| Collected data |

--

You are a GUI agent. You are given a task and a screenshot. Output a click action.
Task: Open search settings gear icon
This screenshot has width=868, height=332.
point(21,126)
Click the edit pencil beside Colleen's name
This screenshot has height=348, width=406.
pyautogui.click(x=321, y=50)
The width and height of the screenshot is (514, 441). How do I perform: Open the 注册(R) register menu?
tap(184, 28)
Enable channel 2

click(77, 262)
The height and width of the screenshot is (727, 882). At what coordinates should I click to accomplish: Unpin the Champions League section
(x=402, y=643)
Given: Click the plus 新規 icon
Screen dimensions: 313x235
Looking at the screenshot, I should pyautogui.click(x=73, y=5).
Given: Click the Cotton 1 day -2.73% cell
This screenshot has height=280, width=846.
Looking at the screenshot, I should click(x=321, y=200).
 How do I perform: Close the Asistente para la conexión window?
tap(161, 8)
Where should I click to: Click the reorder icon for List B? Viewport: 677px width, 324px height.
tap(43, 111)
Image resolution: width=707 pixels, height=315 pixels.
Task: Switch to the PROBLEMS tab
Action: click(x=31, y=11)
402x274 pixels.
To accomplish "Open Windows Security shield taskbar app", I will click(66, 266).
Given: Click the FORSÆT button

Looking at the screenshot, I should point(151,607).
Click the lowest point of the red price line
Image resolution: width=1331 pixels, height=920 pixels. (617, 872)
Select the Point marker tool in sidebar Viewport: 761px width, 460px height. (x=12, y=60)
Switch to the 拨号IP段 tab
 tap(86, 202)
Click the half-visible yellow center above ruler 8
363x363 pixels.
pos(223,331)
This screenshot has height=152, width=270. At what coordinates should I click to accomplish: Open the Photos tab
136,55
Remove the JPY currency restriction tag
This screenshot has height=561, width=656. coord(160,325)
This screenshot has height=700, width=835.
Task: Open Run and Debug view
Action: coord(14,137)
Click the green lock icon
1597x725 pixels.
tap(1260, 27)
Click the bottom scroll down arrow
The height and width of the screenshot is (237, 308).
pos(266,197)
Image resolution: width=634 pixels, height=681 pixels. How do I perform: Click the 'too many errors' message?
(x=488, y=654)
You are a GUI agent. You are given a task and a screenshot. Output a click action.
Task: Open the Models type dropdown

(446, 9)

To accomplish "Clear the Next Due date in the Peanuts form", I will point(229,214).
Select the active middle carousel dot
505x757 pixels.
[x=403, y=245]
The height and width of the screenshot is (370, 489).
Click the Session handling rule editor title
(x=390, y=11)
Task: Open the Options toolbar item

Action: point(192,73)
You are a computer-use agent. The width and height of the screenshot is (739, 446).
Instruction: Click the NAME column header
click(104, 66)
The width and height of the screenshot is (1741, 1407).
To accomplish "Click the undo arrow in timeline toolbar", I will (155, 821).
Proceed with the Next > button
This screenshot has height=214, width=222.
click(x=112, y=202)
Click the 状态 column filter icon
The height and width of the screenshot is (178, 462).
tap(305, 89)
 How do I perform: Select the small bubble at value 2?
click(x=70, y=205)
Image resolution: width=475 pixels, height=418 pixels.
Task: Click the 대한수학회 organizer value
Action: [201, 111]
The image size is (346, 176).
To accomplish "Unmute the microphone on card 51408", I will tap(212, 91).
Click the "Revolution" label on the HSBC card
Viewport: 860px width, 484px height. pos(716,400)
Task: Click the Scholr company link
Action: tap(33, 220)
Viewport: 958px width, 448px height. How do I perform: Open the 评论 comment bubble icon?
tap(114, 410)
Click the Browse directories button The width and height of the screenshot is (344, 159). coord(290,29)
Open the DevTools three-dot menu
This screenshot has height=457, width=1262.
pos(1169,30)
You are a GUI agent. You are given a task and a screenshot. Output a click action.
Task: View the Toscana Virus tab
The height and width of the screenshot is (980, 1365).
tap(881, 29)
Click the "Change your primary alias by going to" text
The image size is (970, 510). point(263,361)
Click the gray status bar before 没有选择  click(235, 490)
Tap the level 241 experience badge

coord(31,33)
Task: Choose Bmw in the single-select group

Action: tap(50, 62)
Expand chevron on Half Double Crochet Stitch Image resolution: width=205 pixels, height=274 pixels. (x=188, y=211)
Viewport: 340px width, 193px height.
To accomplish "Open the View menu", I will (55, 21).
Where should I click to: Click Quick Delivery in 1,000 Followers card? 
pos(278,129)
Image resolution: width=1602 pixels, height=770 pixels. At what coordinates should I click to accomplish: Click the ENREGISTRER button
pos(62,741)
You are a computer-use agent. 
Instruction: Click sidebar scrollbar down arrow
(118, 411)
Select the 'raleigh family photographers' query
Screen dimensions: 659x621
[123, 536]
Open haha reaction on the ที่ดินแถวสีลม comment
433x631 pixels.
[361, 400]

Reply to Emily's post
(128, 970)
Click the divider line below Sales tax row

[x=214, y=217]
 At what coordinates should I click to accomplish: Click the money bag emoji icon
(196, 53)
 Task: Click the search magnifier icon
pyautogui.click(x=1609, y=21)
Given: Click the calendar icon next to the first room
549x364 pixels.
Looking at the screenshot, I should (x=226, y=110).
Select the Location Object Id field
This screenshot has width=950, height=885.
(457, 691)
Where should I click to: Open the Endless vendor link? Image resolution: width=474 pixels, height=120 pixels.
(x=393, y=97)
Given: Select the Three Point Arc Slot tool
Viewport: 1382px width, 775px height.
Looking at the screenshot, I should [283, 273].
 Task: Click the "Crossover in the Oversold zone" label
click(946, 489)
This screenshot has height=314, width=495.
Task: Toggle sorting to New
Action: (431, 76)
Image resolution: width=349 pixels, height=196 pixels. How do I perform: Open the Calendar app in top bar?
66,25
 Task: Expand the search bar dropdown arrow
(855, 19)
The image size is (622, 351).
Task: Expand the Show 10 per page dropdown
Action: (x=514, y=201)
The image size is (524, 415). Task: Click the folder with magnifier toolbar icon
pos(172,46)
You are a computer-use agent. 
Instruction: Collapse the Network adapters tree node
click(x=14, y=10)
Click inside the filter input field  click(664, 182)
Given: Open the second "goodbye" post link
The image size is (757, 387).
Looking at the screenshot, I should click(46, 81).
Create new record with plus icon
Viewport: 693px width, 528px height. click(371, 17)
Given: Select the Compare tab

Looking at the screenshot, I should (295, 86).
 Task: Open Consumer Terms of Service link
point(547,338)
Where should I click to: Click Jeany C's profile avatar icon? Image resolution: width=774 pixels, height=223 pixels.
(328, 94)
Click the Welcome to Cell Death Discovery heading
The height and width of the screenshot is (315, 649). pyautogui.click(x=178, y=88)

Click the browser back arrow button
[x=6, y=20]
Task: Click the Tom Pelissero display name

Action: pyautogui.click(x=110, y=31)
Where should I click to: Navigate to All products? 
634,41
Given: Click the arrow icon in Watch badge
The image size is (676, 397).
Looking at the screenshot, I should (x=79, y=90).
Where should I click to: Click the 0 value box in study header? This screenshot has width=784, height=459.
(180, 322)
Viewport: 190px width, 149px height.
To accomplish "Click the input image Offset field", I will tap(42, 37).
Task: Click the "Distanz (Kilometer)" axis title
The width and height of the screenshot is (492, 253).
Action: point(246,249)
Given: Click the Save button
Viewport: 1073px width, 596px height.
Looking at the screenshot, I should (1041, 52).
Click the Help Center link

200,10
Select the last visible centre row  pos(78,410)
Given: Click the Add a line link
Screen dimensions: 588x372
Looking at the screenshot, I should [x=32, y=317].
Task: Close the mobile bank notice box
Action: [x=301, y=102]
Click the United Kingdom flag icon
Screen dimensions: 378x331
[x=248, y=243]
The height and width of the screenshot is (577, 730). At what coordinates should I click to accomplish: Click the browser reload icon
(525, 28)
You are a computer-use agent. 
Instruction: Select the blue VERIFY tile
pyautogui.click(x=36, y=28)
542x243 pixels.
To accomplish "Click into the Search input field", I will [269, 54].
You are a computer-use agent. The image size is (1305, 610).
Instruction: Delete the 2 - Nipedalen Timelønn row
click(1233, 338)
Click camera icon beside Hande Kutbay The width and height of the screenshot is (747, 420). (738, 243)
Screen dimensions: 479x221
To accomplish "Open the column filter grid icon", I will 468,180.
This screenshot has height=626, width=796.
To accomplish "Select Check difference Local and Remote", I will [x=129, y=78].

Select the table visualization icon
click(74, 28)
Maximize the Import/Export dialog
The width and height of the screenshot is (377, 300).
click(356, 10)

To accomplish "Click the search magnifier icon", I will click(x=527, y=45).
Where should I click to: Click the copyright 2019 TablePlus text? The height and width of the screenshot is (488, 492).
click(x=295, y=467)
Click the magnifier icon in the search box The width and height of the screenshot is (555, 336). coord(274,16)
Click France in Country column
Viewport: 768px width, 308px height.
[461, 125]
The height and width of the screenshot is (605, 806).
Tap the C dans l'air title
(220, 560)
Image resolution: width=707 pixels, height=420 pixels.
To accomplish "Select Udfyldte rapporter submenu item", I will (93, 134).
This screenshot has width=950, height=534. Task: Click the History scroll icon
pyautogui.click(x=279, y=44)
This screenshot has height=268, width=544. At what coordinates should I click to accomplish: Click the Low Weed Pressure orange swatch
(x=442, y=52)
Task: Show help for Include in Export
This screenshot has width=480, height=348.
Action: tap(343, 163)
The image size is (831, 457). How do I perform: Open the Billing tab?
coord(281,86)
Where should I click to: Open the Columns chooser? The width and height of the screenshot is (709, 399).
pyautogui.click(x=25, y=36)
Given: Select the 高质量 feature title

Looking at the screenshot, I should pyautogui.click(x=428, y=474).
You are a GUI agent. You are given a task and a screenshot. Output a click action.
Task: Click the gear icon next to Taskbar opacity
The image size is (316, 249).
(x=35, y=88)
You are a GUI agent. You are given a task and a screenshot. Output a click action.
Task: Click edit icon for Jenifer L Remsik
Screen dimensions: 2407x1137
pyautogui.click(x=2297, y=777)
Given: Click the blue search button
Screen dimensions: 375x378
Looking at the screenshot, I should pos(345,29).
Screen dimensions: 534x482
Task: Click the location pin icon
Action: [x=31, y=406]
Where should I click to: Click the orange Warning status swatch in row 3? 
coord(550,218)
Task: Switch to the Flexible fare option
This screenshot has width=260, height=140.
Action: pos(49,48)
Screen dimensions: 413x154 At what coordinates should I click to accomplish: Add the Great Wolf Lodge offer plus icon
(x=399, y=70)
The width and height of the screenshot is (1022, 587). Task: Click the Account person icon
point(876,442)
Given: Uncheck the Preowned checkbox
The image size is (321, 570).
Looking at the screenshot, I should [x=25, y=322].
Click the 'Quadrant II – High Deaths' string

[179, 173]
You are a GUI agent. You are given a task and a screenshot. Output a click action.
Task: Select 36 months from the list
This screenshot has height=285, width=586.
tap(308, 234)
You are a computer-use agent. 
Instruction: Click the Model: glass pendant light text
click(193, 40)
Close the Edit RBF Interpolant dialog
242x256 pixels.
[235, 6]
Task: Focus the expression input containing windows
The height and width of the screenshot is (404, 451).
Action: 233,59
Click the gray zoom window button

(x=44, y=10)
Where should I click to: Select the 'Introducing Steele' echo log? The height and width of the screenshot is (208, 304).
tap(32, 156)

--

| Exercise instructions |
Write out only those lines of the entries that lie between the line containing "Close the Edit RBF Interpolant dialog" and the last line, inclusive, reproducing them exactly.

| Completed exercise |
Close the Edit RBF Interpolant dialog
242x256 pixels.
[235, 6]
Task: Focus the expression input containing windows
The height and width of the screenshot is (404, 451).
Action: 233,59
Click the gray zoom window button

(x=44, y=10)
Where should I click to: Select the 'Introducing Steele' echo log? The height and width of the screenshot is (208, 304).
tap(32, 156)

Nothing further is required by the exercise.